Et si il était une certitude que le Strickland était des cinéastes à suivre avec le plus grand intérêt, avec son nouvel essai, il signe ni plus ni moins que l'une des œuvres les plus imposantes de ce premier semestre 2015, une péloche à la tension et à l'érotisme proprement immersif qui incarne aisément une expérience unique et singulière dans le septième art actuelle.


Une proposition de cinéma aussi simpliste qu'elle est proprement fascinante et exigeante.


The Duke of Burgundy (" Le Duc de Bourgogne ", référence direct à une sorte de papillon très rare qu'affectionne les personnages titres) donc, conte l'histoire quelque part en Europe, de deux femmes qui s'aiment, Cynthia et Evelyn.
Jour après jour, le couple pratique le même rituel qui se termine par la punition d’Evelyn, mais Cynthia souhaiterait une relation plus conventionnelle.


L’obsession d’Evelyn se transforme rapidement en une addiction qui mène leur relation à un point de rupture…
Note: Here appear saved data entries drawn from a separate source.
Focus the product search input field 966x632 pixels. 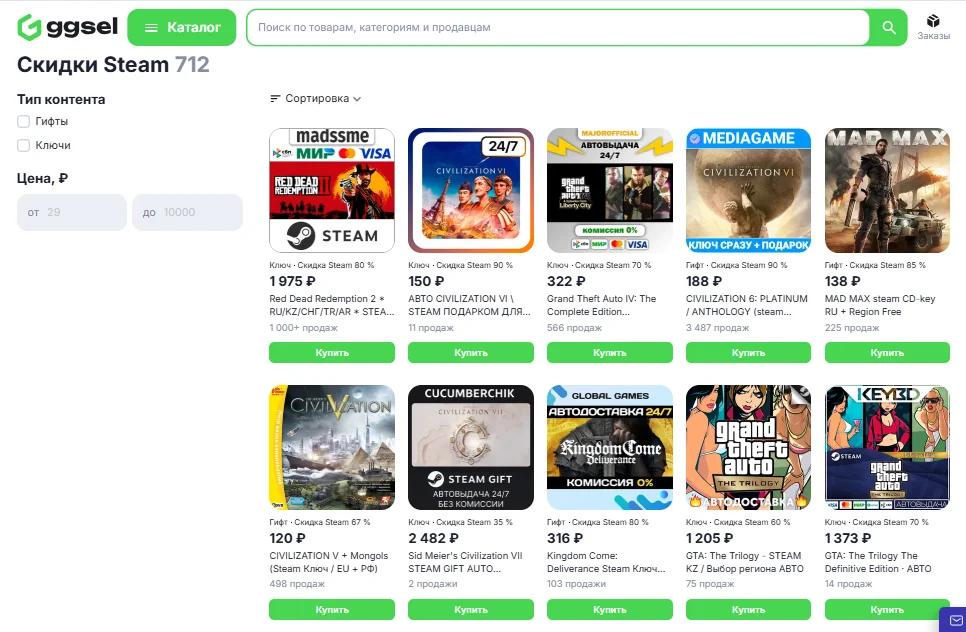pos(558,28)
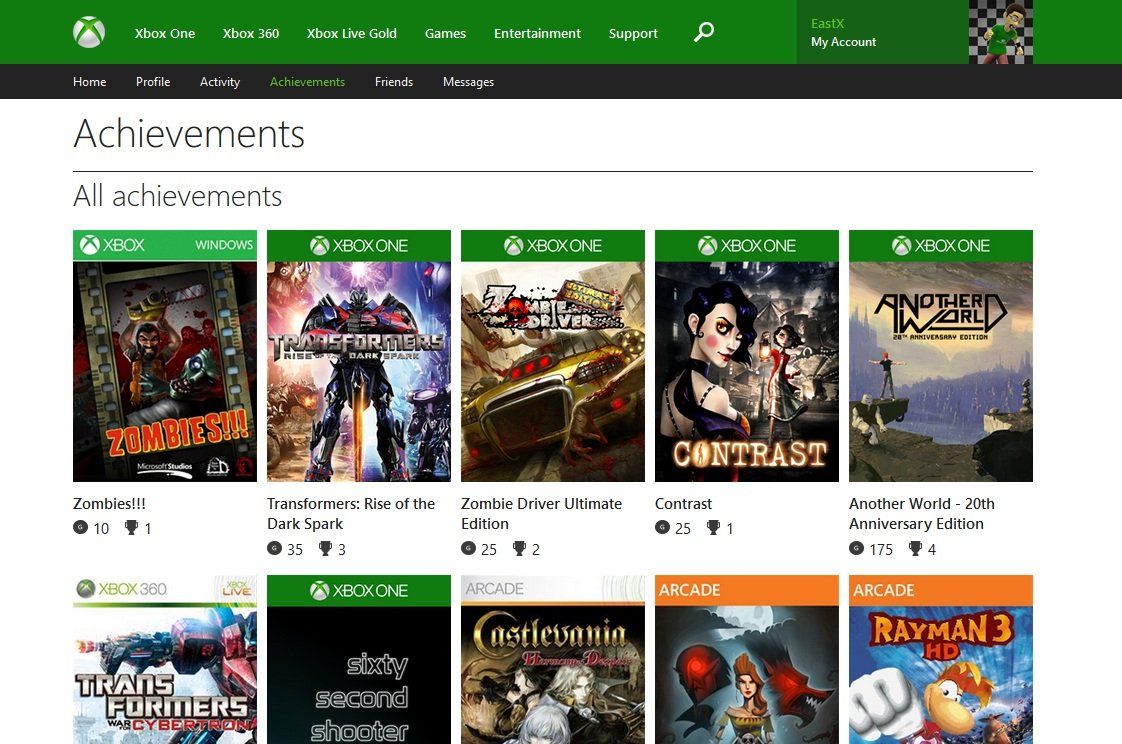Open the Xbox Live Gold menu
The width and height of the screenshot is (1122, 744).
[351, 32]
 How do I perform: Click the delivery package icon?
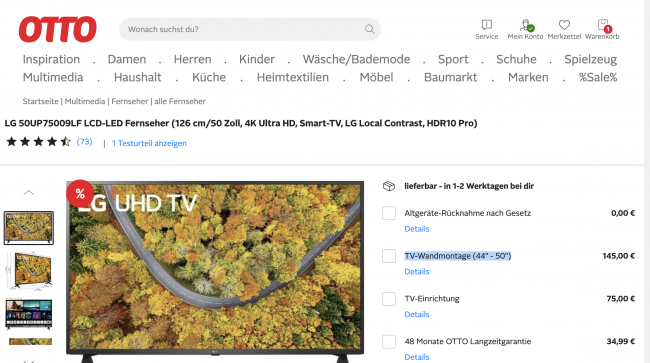[x=389, y=186]
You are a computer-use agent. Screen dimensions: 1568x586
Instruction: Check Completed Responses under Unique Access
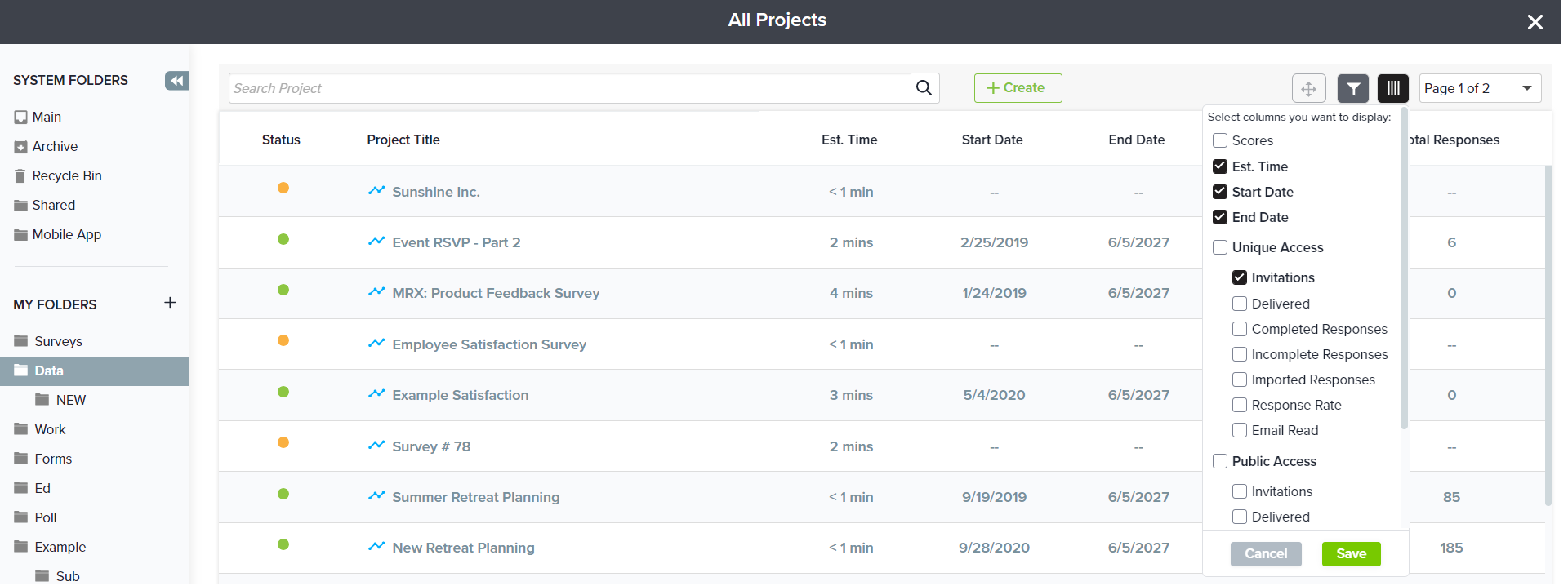(1240, 329)

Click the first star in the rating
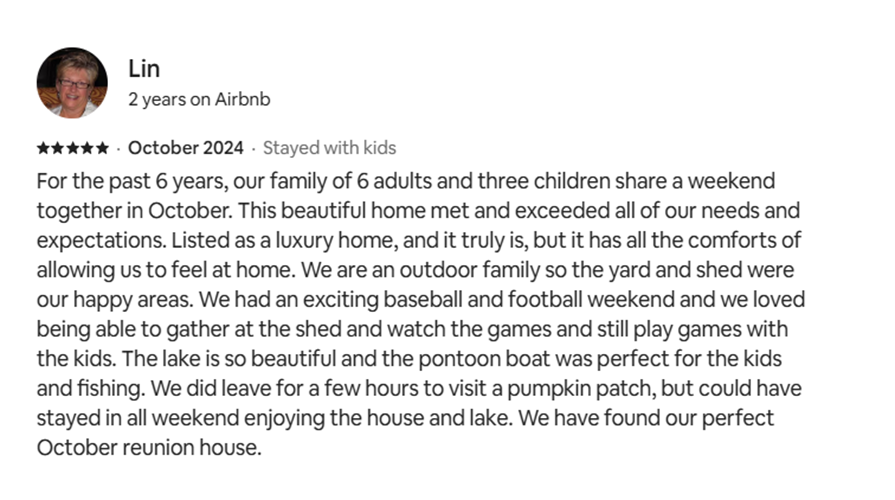coord(43,149)

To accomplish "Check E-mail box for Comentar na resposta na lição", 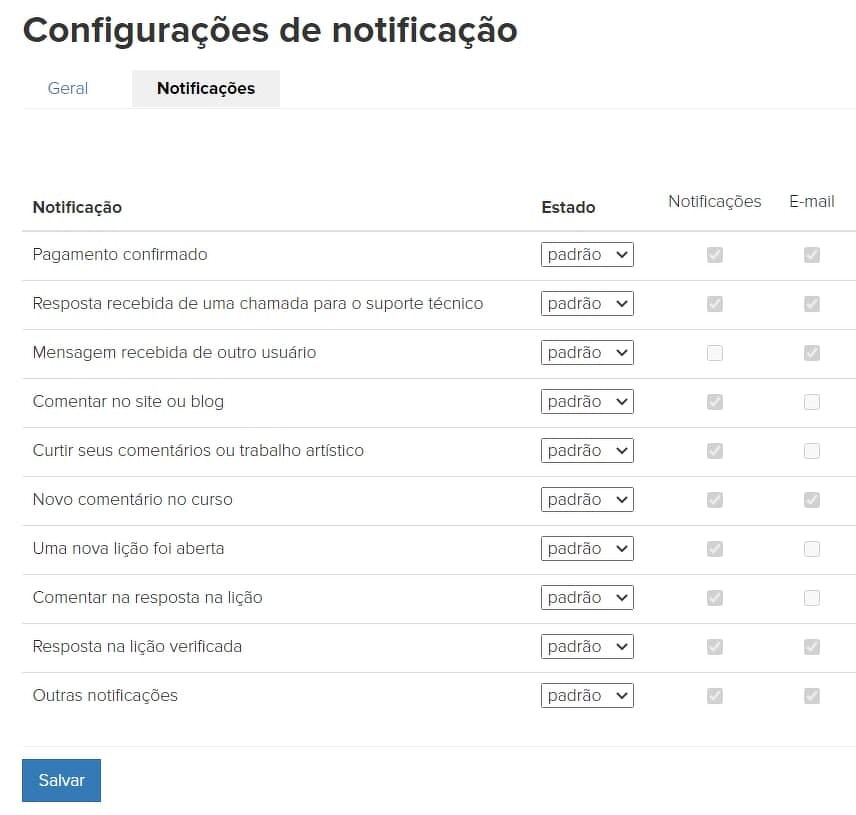I will coord(812,598).
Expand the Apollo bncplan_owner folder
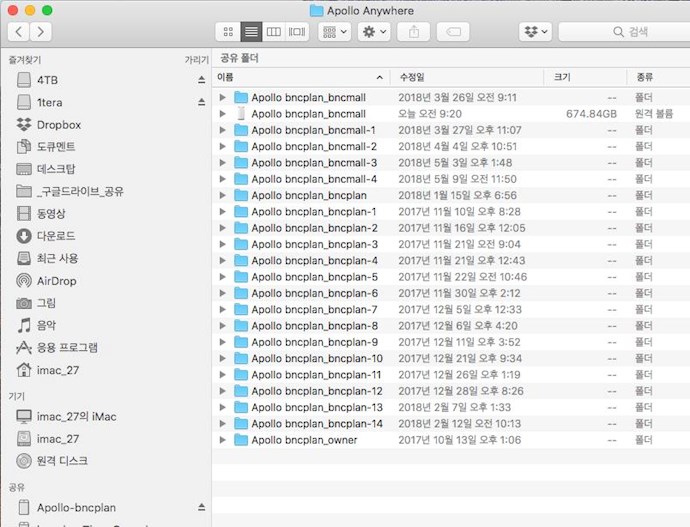This screenshot has height=527, width=690. (x=223, y=440)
Au sein d'une époque non-identifiée - ce qui pousse encore un peu plus à l'immersion totale du spectateur - et dénué de toute présence masculine, le cinéaste règle sa caméra sur la dynamique en quasi-huit clos et l’exploration au quotidien d'un couple au féminin déséquilibré et à la relation des plus malsaine et complexe.
Une opposition prenant la forme d'un complet jeu de rôles aux rituels fantaisistes, rythmé par deux passions communes - les désirs SM et l'étude des papillons -, et régit par la sujétion, la domination (intellectuelle et financière pour Evelyn, physique pour Cynthia) et le sadomasochisme au pluriel.


Strickland, encore une fois très inspiré, décortique cette passion par la force du jeu pervers de la manipulation et des faux-semblants, les rôles pourtant clairs au départ, se révélant petit à petit trompeurs.
The Duke of Burgundy, ou l'histoire d'un amour fait de concessions et de trahisons, un amour sulfureux mais véritable au vernis qui s'étiole sous l'assouvissement des fantasmes capricieux de l'une et l'amertume douloureuse et masquée de l'autre, qui n'aura de cesse pourtant de lutter pour tolérer et entretenir cette flamme destructrice.


Porté par un script intelligemment écrit faisant évoluer ses personnages tout en jouant sur la répétition de leurs actions et la perception qu'en a le spectateur au fur et à mesure que le récit avance, le métrage jouit également d'une mise en scène aussi appliquée et soignée que stylisée, au fétichisme certain (la marque de fabrique du perfectionniste Strickland), et citant directement le cinéma bis italien des 70's, mais également les cinémas de David Lynch (Mulholland Drive en tête), Brian De Palma et Jess Franco.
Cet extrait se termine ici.